As a member of these professional organizations, Lester was able to directly serve the public and combat tuberculosis, a steady health threat throughout the nation. Medical clinics and informational meetings were conducted in churches and the small number of Negro hospitals in the South. In 1913, Lester, with favorable commentary, urged a fair-sized audience at Pleasant Green Baptist Church to patronize the new Davidson County Tuberculosis Hospital.[18] The year before, Lester and fourteen Rock City Academy physicians were invited by the Mayor and County Superintendent of Health to inspect the new County Tuberculosis Hospital. Ironically, those invited Negro physicians would remain restricted from practicing in the public segregated hospital they were expected to advocate for.
Lester and Rebecca maintained an active social life in Nashville. His practice was located on Cedar Street which placed him in the heart of Nashville's Negro commercial district. He was surrounded by the activities of the Boyd Building, home to numerous fraternal groups, the People's Savings Bank and many other businesses. Lester helped to organize the Tennessee Colored Fair Association, which put on an annual outdoor fair in Greenwood Park, a private, Negro-owned recreational park. Without children of their own during Christmastime, the Lesters invited a small group of orphans annually into their home for entertaining and gift-giving.[19]

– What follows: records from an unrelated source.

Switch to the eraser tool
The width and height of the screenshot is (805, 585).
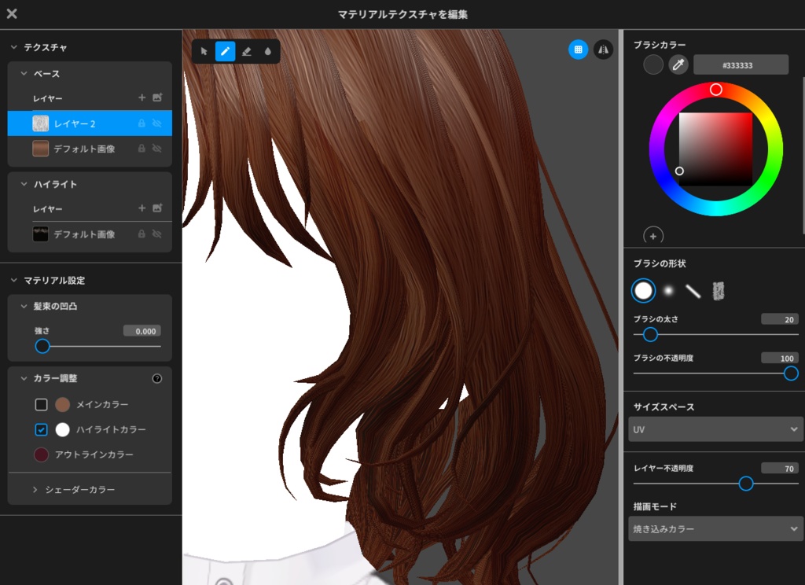[x=246, y=51]
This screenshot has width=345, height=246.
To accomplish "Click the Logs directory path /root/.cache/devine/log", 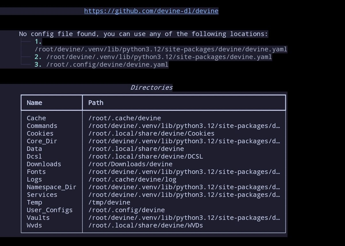I will pyautogui.click(x=132, y=180).
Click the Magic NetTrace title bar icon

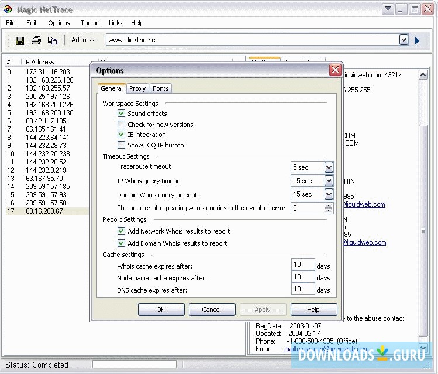point(8,9)
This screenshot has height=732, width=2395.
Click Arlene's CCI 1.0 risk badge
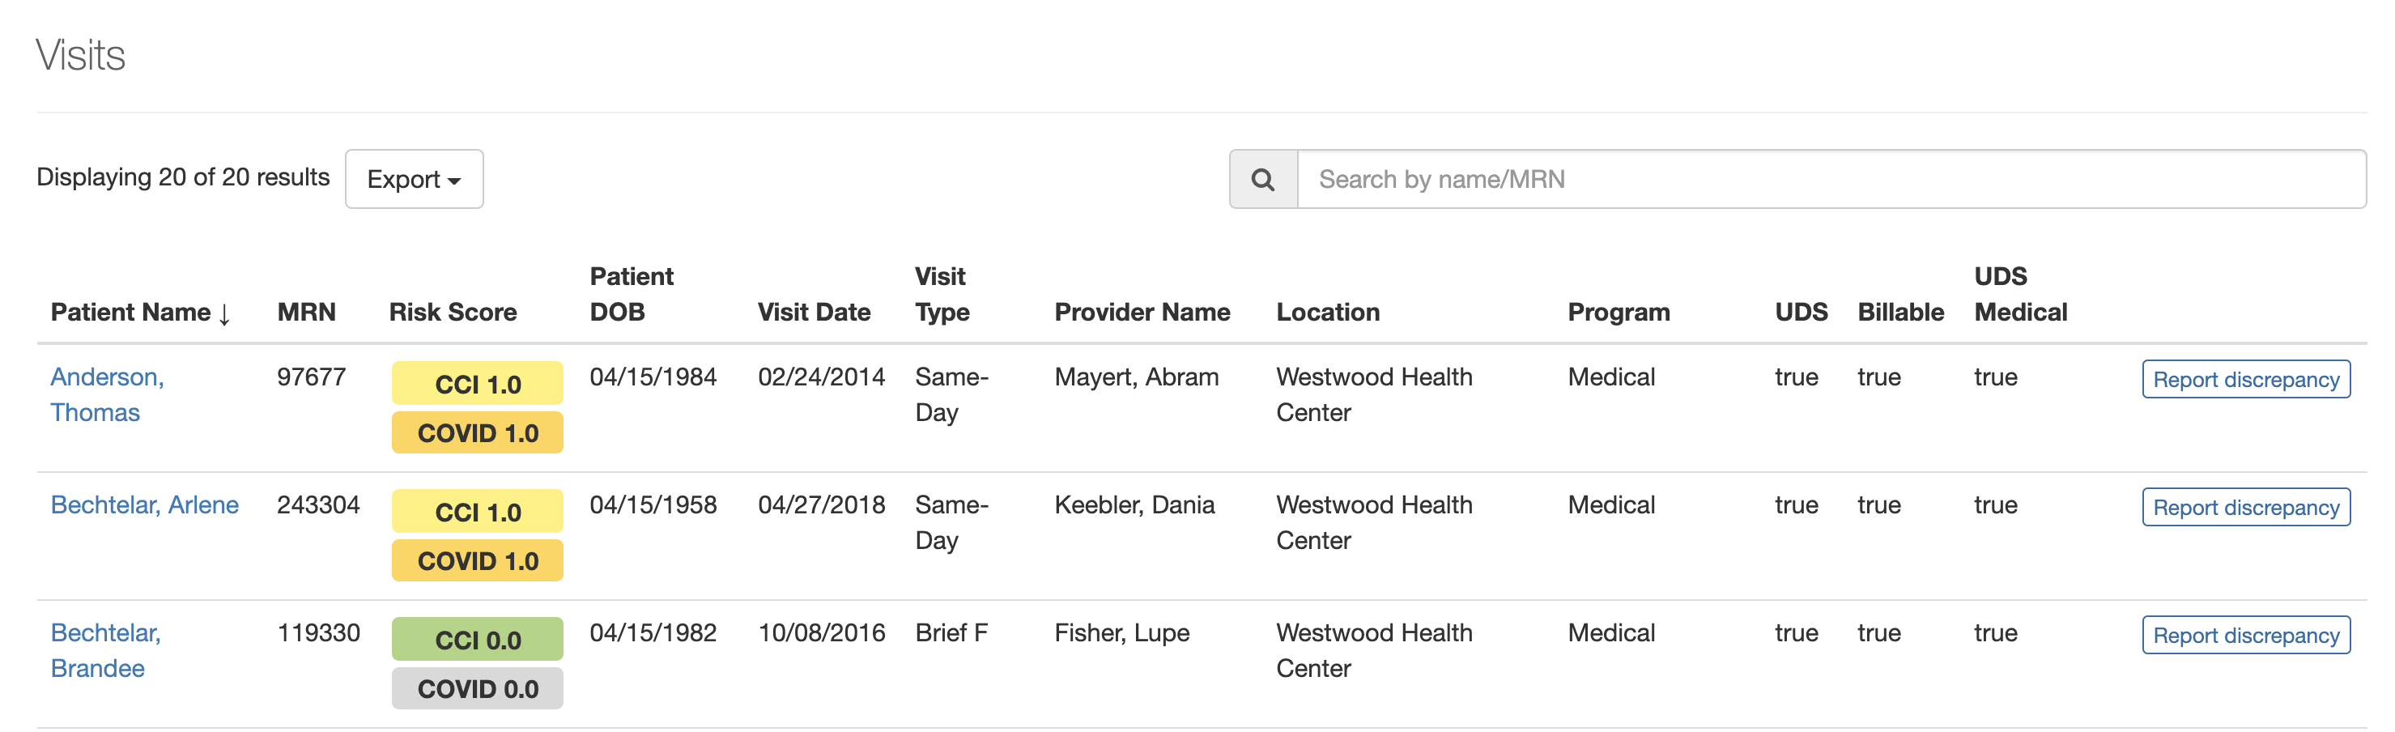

Lester was faithful to the Methodist Episcopal denomination throughout his entire life. As a youngster, he was guided by Rev. B. B. Manson of the Methodist Episcopal Church in Lebanon, TN.[20] In Nashville, he worshiped under the Colored Methodist Episcopal(CME) church and was an active parishioner. CME raised significant resources for its school projects and in 1917, Lester was appointed to the Sunday School Board to oversee the educational endeavors of the Nashville District. CME Church also sought to enlarge its dominion in 1918, Lester served on the Committee deliberating about the union of the CME, African Methodist Episcopal and African Methodist Episcopal Zion Churches into one body.[21]
Lester was also a trustworthy member of numerous fraternal orders including the National Knight Recorder of the Knights of Friendship, Endowment secretary of the International Order of Twelve Knights and Daughters of Tabor and member of the Knights of Orient. Rebecca was elected Grand Worthy Orator of the Order of Calanthe, Grand Queen of the Independent Order of Immaculates and the Knights of Orient.
Nashville held the honor of being home to Company G, unattached, (colored), the only colored State Guard company recognized by the US Army. Company G's origins in the 1870s are rooted in the newly freed Negro's insistence of full civic participation during Reconstruction and after. J. A. Lester served as the Company Surgeon which made him responsible for maintaining a company hospital during field drills and encampments for the group of approximately sixty soldiers.[22] Company G received top praise for its annual company drill inspection and was frequently invited to assemble before the Negro community as a symbol of Negro pride, patriotism and excellence.[23]
After the US entered the Great War, Lester carried out other domestic wartime responsibilities. He and other notable Negro men were assigned by Special Adviser of US Secretary of War Emmett Jay Scott to the Committee of One Hundred as Four Minute Men.[24] These public speakers would carry a supportive message into local communities regarding the War front, War-time Saving Bonds and food ration efforts. Rebecca Lester also led field workers in a highly effective campaign to gather donations and pledges for Nashville families affected negatively by the War.[25]
Dr. John Angelo Lester died on September 27, 1934. He was the eldest teacher in service at Meharry. He is buried in Mt. Ararat Cemetery in Nashville, TN.[26]